About this task –
Would you reproduce exactly the lines below from the one holding "The width and height of the screenshot is (871, 506)." through the one holding "Click the 50,00 грн total stake amount", inclusive, and no others?

Source records:

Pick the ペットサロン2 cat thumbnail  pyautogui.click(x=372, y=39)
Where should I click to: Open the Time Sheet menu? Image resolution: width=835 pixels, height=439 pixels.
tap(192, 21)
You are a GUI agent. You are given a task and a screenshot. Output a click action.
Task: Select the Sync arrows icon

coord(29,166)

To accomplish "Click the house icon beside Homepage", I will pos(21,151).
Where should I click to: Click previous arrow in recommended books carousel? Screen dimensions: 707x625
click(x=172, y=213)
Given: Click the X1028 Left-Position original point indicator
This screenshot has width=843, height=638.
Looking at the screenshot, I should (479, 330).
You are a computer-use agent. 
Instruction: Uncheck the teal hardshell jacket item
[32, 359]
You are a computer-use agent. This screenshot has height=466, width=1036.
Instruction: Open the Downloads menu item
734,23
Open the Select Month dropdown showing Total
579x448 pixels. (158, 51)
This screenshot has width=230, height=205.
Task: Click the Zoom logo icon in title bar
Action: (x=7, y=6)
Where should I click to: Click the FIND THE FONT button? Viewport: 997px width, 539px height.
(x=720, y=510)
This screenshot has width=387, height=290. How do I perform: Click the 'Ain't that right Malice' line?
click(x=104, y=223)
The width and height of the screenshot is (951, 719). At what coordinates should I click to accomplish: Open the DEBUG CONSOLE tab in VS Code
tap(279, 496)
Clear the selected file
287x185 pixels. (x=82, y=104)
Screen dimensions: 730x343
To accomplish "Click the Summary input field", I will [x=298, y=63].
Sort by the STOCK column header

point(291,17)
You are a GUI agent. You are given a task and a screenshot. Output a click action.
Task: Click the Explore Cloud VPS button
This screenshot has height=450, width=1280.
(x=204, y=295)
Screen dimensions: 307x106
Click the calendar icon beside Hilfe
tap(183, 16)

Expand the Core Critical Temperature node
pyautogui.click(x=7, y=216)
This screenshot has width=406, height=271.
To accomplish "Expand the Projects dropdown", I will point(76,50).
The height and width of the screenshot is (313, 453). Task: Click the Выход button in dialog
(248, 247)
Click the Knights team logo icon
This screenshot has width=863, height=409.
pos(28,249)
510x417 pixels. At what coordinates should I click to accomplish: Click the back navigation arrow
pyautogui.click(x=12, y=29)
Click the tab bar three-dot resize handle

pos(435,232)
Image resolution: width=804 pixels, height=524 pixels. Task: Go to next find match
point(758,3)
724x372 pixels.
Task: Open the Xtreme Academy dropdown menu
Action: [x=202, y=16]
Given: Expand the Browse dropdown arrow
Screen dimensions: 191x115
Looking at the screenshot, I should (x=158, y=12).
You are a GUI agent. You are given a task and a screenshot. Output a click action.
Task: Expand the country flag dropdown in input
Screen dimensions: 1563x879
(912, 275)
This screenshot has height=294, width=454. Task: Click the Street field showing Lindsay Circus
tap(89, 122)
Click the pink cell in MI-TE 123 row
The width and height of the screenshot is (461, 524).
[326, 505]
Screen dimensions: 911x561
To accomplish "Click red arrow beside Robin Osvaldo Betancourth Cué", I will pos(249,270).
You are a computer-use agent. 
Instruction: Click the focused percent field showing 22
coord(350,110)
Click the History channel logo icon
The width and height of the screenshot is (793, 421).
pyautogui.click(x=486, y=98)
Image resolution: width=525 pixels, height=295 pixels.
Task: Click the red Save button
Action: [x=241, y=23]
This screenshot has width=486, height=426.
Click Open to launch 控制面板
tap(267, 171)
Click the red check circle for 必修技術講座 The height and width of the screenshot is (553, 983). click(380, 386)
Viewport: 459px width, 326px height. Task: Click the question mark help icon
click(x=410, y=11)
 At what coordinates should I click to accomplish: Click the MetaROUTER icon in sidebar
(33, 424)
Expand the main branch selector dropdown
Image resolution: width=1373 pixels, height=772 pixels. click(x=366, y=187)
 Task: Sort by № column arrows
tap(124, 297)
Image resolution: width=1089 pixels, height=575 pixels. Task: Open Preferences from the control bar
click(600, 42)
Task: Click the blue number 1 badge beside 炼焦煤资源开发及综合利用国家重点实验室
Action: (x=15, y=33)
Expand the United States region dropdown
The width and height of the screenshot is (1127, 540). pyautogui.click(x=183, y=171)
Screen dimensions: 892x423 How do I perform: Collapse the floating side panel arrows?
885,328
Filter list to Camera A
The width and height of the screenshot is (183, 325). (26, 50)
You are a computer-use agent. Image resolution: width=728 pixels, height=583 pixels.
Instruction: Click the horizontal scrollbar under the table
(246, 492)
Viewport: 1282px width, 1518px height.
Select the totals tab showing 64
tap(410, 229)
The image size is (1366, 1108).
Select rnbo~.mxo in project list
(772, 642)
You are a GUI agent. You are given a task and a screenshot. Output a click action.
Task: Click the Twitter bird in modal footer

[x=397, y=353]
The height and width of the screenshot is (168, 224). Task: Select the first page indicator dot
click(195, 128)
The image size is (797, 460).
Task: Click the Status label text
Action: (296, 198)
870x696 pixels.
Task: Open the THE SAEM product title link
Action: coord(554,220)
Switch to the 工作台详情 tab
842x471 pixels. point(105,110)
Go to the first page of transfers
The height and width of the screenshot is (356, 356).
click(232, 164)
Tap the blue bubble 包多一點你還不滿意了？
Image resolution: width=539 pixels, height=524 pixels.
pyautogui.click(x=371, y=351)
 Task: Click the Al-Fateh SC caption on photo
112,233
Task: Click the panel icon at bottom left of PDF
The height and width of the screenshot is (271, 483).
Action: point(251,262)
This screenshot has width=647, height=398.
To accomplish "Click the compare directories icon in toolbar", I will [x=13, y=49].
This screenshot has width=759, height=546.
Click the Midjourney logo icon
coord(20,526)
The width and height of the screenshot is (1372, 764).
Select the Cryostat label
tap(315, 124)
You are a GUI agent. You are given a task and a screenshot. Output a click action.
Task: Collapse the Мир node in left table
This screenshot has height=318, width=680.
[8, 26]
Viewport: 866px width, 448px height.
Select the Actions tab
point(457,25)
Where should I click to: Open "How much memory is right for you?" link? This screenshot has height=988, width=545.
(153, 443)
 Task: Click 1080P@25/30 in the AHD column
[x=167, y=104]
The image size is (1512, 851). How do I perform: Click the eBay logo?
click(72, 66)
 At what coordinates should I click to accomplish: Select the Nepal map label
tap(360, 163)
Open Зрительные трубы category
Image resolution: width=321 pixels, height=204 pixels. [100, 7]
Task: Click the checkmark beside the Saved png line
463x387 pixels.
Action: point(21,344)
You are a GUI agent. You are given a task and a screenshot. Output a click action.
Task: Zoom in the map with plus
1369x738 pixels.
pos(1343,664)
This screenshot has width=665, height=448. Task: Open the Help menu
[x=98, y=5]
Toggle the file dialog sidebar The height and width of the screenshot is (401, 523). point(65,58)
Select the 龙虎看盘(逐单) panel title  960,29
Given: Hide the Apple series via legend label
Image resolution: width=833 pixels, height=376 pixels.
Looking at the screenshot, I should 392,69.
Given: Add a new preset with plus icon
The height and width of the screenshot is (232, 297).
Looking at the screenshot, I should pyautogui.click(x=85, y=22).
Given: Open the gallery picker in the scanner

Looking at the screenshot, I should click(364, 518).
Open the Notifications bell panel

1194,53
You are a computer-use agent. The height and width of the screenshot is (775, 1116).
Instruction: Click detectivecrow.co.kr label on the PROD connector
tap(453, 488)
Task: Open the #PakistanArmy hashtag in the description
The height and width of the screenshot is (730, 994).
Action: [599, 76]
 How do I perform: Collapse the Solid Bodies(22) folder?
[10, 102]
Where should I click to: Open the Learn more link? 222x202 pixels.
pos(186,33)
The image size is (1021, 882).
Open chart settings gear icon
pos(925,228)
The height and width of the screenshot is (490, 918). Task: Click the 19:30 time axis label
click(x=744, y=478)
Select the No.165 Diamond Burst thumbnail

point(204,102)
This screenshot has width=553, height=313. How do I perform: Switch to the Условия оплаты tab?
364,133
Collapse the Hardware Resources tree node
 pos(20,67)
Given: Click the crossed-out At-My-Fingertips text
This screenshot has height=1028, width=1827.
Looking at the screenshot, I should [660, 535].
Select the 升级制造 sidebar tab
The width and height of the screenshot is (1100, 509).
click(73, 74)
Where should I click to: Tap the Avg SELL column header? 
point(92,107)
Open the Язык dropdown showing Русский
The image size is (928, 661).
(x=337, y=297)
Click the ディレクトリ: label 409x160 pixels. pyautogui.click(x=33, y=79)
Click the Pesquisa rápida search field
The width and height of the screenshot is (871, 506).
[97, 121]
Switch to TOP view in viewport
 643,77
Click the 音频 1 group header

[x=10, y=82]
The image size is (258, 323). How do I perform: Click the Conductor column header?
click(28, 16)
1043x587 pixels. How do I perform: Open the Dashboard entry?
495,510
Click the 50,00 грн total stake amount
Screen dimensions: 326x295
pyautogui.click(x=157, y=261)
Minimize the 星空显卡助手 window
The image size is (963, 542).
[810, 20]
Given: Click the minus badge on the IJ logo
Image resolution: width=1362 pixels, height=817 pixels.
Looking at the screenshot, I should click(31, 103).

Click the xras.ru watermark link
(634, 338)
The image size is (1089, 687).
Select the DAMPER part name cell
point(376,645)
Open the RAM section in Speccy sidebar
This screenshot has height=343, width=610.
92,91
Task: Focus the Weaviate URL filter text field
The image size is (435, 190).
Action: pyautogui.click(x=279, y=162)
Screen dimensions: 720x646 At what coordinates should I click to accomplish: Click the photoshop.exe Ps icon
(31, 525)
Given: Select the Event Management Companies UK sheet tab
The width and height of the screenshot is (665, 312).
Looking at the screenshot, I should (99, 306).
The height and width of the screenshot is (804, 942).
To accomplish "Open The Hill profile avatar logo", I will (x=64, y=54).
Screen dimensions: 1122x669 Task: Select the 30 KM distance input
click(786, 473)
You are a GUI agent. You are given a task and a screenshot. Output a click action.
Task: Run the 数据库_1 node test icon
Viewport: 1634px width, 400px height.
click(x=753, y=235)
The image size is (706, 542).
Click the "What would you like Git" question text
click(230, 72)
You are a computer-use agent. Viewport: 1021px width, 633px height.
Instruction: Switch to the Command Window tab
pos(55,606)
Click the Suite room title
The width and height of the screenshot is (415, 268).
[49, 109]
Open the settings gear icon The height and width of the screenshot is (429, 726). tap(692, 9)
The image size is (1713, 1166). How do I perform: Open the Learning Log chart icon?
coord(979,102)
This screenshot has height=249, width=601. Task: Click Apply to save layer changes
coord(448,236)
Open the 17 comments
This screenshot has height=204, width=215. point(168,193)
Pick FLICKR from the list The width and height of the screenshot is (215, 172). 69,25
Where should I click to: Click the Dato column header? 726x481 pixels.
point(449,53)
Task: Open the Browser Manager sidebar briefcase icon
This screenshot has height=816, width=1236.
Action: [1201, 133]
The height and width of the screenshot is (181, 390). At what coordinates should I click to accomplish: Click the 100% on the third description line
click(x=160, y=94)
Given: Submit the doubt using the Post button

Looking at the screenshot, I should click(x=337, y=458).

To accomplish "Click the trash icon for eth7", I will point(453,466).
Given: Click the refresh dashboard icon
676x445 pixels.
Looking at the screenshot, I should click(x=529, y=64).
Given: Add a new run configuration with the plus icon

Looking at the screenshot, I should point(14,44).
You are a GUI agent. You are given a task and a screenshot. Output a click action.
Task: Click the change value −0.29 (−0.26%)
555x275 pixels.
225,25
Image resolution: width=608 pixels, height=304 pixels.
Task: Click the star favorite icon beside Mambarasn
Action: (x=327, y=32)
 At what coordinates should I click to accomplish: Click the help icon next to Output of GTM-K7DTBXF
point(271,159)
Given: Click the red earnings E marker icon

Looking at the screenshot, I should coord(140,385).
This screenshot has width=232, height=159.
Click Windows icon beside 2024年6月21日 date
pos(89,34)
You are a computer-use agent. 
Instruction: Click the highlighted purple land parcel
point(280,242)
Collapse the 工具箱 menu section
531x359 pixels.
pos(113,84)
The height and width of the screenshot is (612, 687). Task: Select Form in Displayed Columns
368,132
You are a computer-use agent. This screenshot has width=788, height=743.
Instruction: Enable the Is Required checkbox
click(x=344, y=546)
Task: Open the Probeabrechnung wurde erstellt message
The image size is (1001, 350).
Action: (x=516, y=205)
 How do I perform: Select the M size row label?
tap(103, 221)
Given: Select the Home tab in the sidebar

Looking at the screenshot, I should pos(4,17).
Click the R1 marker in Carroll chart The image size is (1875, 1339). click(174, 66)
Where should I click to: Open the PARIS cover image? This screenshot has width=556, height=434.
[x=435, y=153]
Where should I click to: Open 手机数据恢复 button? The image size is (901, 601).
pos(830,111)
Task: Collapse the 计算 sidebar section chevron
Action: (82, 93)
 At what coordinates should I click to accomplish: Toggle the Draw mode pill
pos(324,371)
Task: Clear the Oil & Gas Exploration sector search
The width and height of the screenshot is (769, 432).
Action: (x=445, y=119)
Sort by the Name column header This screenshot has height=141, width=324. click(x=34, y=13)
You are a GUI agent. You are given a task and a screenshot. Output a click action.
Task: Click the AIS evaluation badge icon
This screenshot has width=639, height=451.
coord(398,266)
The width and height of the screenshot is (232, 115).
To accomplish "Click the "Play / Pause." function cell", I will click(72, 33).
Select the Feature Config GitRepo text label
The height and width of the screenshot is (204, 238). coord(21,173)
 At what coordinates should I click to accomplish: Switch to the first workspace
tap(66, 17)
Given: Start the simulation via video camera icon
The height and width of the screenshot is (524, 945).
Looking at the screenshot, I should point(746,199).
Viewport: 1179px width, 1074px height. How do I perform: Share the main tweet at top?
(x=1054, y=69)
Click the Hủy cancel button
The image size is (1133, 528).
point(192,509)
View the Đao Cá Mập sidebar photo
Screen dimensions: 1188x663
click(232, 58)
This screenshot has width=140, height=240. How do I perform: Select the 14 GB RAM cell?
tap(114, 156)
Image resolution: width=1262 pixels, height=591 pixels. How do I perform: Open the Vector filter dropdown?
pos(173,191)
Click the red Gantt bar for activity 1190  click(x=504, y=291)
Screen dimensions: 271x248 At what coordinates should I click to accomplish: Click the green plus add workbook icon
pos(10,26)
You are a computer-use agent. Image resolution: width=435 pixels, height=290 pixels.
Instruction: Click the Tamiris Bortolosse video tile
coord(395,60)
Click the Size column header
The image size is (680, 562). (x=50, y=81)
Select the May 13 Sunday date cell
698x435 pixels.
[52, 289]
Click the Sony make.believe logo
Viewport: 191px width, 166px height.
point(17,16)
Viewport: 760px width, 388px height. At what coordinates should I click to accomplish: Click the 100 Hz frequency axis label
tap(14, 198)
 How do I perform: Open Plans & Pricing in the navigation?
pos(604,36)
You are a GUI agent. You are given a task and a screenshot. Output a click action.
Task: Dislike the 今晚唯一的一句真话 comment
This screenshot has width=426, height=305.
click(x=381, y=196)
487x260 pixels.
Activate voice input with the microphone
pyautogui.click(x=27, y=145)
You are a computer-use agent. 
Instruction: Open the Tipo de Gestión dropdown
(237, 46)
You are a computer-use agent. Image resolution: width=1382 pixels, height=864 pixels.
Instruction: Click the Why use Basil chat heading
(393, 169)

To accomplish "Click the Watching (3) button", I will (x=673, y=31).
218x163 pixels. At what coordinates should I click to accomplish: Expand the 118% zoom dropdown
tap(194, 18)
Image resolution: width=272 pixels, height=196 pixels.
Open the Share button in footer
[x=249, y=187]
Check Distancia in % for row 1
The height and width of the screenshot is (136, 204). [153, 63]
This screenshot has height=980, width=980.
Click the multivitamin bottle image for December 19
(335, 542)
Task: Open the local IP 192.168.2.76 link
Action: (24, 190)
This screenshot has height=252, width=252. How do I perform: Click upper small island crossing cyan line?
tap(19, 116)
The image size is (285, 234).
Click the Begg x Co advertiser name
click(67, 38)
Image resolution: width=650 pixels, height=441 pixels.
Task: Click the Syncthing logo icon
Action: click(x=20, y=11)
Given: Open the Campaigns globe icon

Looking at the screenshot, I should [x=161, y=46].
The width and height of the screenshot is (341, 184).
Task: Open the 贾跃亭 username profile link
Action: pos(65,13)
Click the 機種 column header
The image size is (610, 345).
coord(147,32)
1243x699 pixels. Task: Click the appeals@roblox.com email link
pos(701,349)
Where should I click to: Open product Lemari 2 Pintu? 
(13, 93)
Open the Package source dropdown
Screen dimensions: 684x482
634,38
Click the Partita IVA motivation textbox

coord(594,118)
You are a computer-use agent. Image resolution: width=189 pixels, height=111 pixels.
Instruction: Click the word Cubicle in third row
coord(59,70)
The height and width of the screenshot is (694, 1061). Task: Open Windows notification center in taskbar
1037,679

Answer to this exercise –
The width and height of the screenshot is (871, 506).
[97, 121]
Switch to TOP view in viewport
 643,77
Click the 音频 1 group header

[x=10, y=82]
The image size is (258, 323). How do I perform: Click the Conductor column header?
click(28, 16)
1043x587 pixels. How do I perform: Open the Dashboard entry?
495,510
Click the 50,00 грн total stake amount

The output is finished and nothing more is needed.